Clustering and Distributed Architectures

The basic idea behind redundant systems and services is to provide at least a second resource that can either take over the duty in a hot-standby fashion or, even better, is a member of a server/service farm that constantly contributes via load-balancing schemes. One step further would distribute such architecture geographically, and that would pretty much define the boundaries (not limits) of such an architecture.

One big advantage of a loosely coupled load-sharing cluster approach is that it is independent of the failure of one component. This approach affects overall cluster performance only to a certain extent, depending on the capacity planning of the cluster architect. One major reason for such deployments is the possibility to schedule maintenance for a cluster constituent without affecting normal operation in high-availability networks.

Historically, clustering is a domain of the (Open)VMS world. OpenVMS is a product of HP after HP bought Compaq and Compaq bought Digital. If you are interested in OpenVMS, look at http://www.openvms.org and Hewlett Packard's web page.

The apex of clustering is a tight integration (virtual supercomputer) of an almost arbitrary number of multiprocessor systems to form a modern cluster under the control of redundant cluster controllers with distributed storage, memory, sockets, and I/O. Examples of such an approach are high-performance clusters (HPC). In contrast, GRID architectures (computing grids) for scientific number crunching such as the well-known SET@Home project (http://setiathome.ssl.berkeley.edu) have evolved, where every home or office workstation contributes to a calculation when idle. A thorough discussion of cluster concepts, such as MOSIX and Beowulf, goes beyond the scope of this book. Nevertheless, the following sections cover three prominent examples of Linux HA approaches.

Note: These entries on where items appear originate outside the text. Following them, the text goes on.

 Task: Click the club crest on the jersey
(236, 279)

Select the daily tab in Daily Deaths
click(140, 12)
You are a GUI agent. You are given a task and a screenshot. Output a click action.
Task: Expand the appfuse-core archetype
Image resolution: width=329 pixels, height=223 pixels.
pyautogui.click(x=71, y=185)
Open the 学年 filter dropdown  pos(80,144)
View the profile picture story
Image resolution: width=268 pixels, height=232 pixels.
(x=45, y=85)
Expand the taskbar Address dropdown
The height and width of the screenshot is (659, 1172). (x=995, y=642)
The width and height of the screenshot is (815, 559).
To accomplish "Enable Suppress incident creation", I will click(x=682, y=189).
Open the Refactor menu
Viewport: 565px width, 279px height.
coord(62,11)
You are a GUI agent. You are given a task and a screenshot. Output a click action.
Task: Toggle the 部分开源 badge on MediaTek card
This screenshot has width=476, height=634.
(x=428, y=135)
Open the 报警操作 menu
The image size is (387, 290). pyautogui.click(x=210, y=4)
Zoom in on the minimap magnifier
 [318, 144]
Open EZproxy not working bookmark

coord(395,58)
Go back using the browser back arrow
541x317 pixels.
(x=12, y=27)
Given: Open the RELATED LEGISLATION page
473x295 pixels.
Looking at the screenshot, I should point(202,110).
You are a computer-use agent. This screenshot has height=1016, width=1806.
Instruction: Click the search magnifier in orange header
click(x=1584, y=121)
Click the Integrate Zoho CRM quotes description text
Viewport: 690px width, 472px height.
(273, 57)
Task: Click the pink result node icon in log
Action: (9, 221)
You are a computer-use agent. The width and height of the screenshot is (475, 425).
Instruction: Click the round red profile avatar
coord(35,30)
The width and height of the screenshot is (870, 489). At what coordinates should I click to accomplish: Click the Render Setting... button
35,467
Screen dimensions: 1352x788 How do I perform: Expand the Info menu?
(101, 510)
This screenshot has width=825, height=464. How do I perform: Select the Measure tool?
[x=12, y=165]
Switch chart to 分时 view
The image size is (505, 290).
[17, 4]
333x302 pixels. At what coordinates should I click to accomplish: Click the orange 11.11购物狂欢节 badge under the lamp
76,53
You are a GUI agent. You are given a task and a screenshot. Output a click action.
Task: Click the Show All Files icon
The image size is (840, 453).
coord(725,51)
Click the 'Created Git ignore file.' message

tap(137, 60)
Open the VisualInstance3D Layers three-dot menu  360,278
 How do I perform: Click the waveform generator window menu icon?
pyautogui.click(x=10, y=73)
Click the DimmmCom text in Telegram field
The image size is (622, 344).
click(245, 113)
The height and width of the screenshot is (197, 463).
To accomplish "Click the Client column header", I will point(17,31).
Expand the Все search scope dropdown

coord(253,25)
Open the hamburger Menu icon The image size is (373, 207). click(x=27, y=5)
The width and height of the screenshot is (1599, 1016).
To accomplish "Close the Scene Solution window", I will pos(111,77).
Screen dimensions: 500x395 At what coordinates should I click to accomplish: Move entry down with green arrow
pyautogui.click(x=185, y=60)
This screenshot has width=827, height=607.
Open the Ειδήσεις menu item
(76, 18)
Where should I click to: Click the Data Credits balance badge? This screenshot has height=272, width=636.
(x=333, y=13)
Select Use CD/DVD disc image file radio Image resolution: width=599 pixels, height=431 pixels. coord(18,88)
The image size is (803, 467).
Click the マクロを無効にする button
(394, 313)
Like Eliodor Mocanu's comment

Linux Virtual Server Project (LVSP)

The LVSP is a scalable and transparent load-balancing architecture based on the Linux operating system. It requires a kernel patch and a user-space administration tool, ipvsadm. The constituent servers of a load-balancing group can be dispersed geographically and still can be Layer 4 controlled by the LVS architecture.

Detection of node or daemon failures and the appropriate reconfiguring of the system lead to high availability. IP-level load balancing offers performance and transparency advantages over application-level solutions such as caches and proxies. The virtual server uses three different load-balancing techniques and a repertoire of scheduling algorithms. The load-balancing techniques are as follows:

Virtual server via NAT? Based on Port Address Translation and port forwarding.
Virtual server via IP tunneling? The virtual server sends requests to physical servers via IP-IP tunnels.
Virtual server via direct routing? The return packets to client requests are routed directly from the real servers without involving the load balancer.

The scheduling algorithms are as follows

Least connection
Weighted least-connection
Round-robin (allocates connections evenly to all real servers)
Weighted round-robin
Locality-based least connection
Locality-based least connection with replication
Destination hashing
Source hashing

For further configuration details and ancillary tools, consult http://www.linuxvirtualserver.org/.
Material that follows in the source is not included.